Afghanistan, celebrati i funerali degli alpini: “Loro sacrificio non vano”

di Redazione

 ROMA. Si sono svolti nella Basilica di Santa Maria degli Angeli i funerali dei due alpini, il sergente Massimiliano Ramadù e il caporal maggiore Luigi Pascazio, deceduti nell’attentato in Afghanistan di lunedì 17 maggio.
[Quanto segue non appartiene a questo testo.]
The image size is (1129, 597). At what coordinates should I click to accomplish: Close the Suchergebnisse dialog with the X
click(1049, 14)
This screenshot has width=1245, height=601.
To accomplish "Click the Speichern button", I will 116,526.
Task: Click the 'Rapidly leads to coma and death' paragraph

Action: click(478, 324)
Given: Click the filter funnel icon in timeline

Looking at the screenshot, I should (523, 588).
Presenti le più alte cariche dello Stato e di Governo: dal presidente della Repubblica Giorgio Napolitano a quelli di Senato e Camera, Renato Schifani e Gianfranco Fini, al premier Silvio Berlusconi. Numerosi i militari che, a titolo personale o in rappresentanza delle Forze Armate, hanno preso posto sui banchi lungo la navata centrale per l’ultimo saluto ai commilitoni. Interventi anche i presidenti di Regione Roberto Cota (Piemonte), Luca Zaia (Veneto), Renata Polverini (Lazio), il capo della Protezione civile Guido Bertolaso, il leader dell’Udc, Pier Ferdinando Casini, il governatore pugliese Nichi Vendola, Francesco Rutelli, Piero Fassino e Dario Franceschini.
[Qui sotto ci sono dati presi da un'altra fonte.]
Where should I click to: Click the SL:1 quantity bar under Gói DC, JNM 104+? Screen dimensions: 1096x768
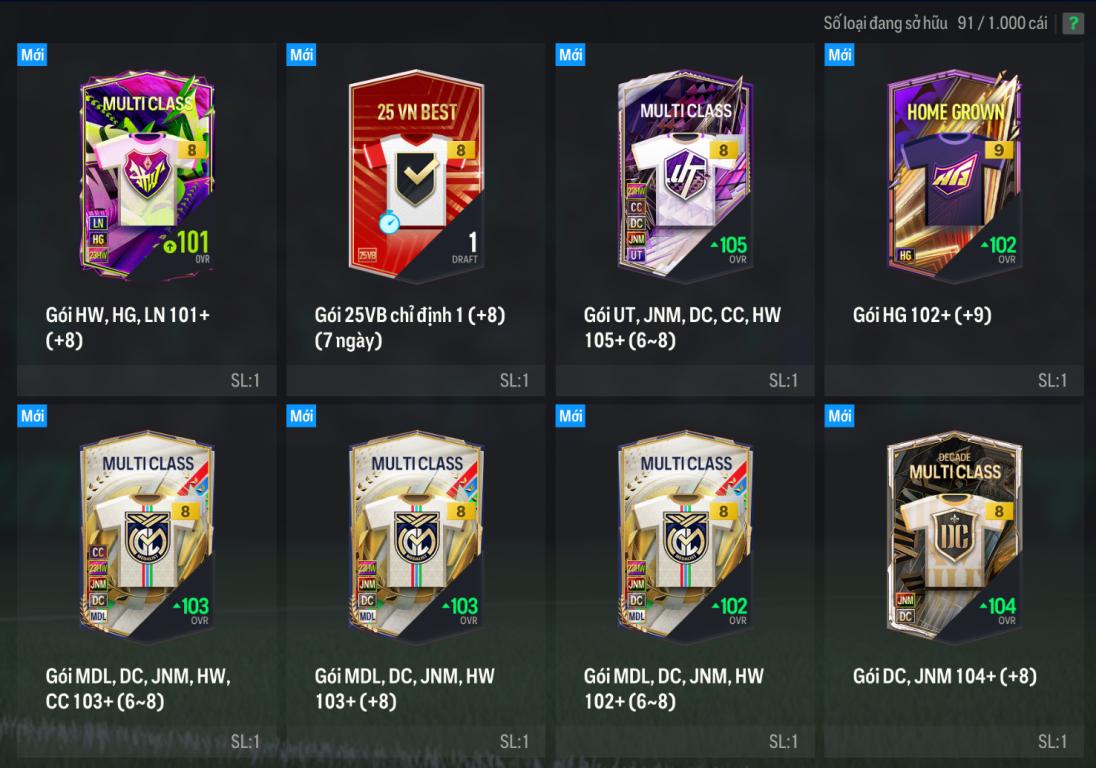(x=953, y=741)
La bara è stata portata a spalla dai commilitoni. L’omaggio ai due alpini caduti era stato reso in mattinata anche da moltissimi civili. I feretri di Ramadù e Pascazio erano stati rimpatriati mercoledì con un C-130 dell’Aeronautica militare atterrato a Ciampino. Dopo l’esame autoptico, i feretri erano stati quindi trasferiti al Policlinico Militare Celio, dove mercoledì pomeriggio era stata allestita la camera ardente. Le due bare sono state poste al centro della navata, avvolte nel tricolore, ognuna con sopra una fotografia e il cappello da alpino.

Anche il primo caporal maggiore Gianfranco Scirè, rimasto ferito assieme al caporale Cristina Buonacucina, si è recato a Santa Maria degli Angeli su una sedia a rotelle dall’ospedale militare del Celio dove è ricoverato per la frattura alla tibia riportata nell’esplosione di lunedì. Scirè, che già ieri aveva espresso il desiderio di partecipare alle esequie solenni, ha preso posto di fianco alle due bare avvolte dal Tricolore, nei pressi dei banchi riservati alle famiglie delle vittime.

“Quando Luigi e Massimiliano hanno scelto la professione militare volendo partecipare in modo attivo e creativo alla pace hanno scelto di donare tutto loro stessi per gli altri”. Così ha esordito nella sua omelia monsignor Vincenzo Pelvi. “Amore e pace sono inseparabili, la pace è un effetto dell’amore, deve essere fondata sul senso dell’intangibile dignità umana, sul riconoscimento di un’incancellabile e felice uguaglianza fra gli uomini, su dogma basilare della fraternità umana. La società non è capace di futuro se si dissolve il principio di fraternità”. Il riferimento è andato a tutto il Paese. “Questo è un patrimonio che deve irrobustire la coscienza nazionale di noi italiani. Siamo una’unica grande famiglia, Questo comporta il coraggio di passare dall’indifferenza all’interessamento per l’altro, dal rifiuto alla sua accoglienza: gli altri non sono concorrenti da cui difenderci, ma fratelli e sorelle con cui essere solidali. Loro sono nostra carne e il nostro sangue italiano da amare ci arricchiscono con la loro presenza. Il sacrificio di Massimiliano e Luigi non è vano non solo per l’Afghanistan ma per ‘Italia e il mondo intero. Ignorare il pericolo terrorista non allontana la minaccia, ma la porta dritto nelle nostre case. La sfiducia nell’azione umanitaria, potrebbe essere la tomba dell’umanità”. La funzione è terminata con la preghiera dell’alpino. Poi i due feretri sono stati portati a spalla fuori dalla basilica ra gli applausi.